=== ACTION ITEM ===
From the first line onward, reproduce the records exactly; the final line to include is the one holding "Open export Język".

=== INFORMATION PROVIDED ===
>>>>>

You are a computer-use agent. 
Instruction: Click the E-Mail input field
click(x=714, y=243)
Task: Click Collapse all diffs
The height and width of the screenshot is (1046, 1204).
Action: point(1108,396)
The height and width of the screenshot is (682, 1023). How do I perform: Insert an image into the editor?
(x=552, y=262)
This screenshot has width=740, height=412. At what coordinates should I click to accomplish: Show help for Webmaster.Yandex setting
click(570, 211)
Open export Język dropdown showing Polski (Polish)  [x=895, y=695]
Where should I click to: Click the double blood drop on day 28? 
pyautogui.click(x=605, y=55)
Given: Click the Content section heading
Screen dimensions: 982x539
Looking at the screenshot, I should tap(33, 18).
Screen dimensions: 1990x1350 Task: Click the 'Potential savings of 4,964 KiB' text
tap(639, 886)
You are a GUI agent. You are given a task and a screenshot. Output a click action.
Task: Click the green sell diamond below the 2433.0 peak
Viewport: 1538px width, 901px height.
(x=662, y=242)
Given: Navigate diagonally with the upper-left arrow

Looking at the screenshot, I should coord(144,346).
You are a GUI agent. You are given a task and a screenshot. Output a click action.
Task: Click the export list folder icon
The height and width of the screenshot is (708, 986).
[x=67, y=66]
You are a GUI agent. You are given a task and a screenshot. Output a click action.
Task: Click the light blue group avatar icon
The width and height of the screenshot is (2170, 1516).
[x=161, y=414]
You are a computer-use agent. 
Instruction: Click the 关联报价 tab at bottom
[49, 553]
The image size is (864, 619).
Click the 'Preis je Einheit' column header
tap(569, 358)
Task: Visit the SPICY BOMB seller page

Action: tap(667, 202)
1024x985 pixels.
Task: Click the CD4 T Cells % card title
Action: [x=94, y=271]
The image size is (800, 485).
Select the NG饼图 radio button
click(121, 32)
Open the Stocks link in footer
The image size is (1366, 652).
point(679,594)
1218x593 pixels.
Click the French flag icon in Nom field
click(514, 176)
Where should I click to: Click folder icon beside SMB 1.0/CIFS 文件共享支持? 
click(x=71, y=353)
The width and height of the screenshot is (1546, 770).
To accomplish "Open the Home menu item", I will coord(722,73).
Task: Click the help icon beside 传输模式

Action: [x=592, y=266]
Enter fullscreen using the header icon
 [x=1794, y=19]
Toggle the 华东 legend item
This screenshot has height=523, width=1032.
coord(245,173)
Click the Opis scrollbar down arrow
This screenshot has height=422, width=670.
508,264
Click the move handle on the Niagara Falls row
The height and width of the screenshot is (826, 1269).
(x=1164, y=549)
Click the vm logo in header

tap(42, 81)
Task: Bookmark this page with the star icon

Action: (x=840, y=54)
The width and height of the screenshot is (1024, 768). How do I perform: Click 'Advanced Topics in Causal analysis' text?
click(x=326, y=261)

<<<<<

=== OUTPUT OF THE TASK ===
You are a computer-use agent. 
Instruction: Click the E-Mail input field
click(x=714, y=243)
Task: Click Collapse all diffs
The height and width of the screenshot is (1046, 1204).
Action: point(1108,396)
The height and width of the screenshot is (682, 1023). How do I perform: Insert an image into the editor?
(x=552, y=262)
This screenshot has width=740, height=412. At what coordinates should I click to accomplish: Show help for Webmaster.Yandex setting
click(570, 211)
Open export Język dropdown showing Polski (Polish)  [x=895, y=695]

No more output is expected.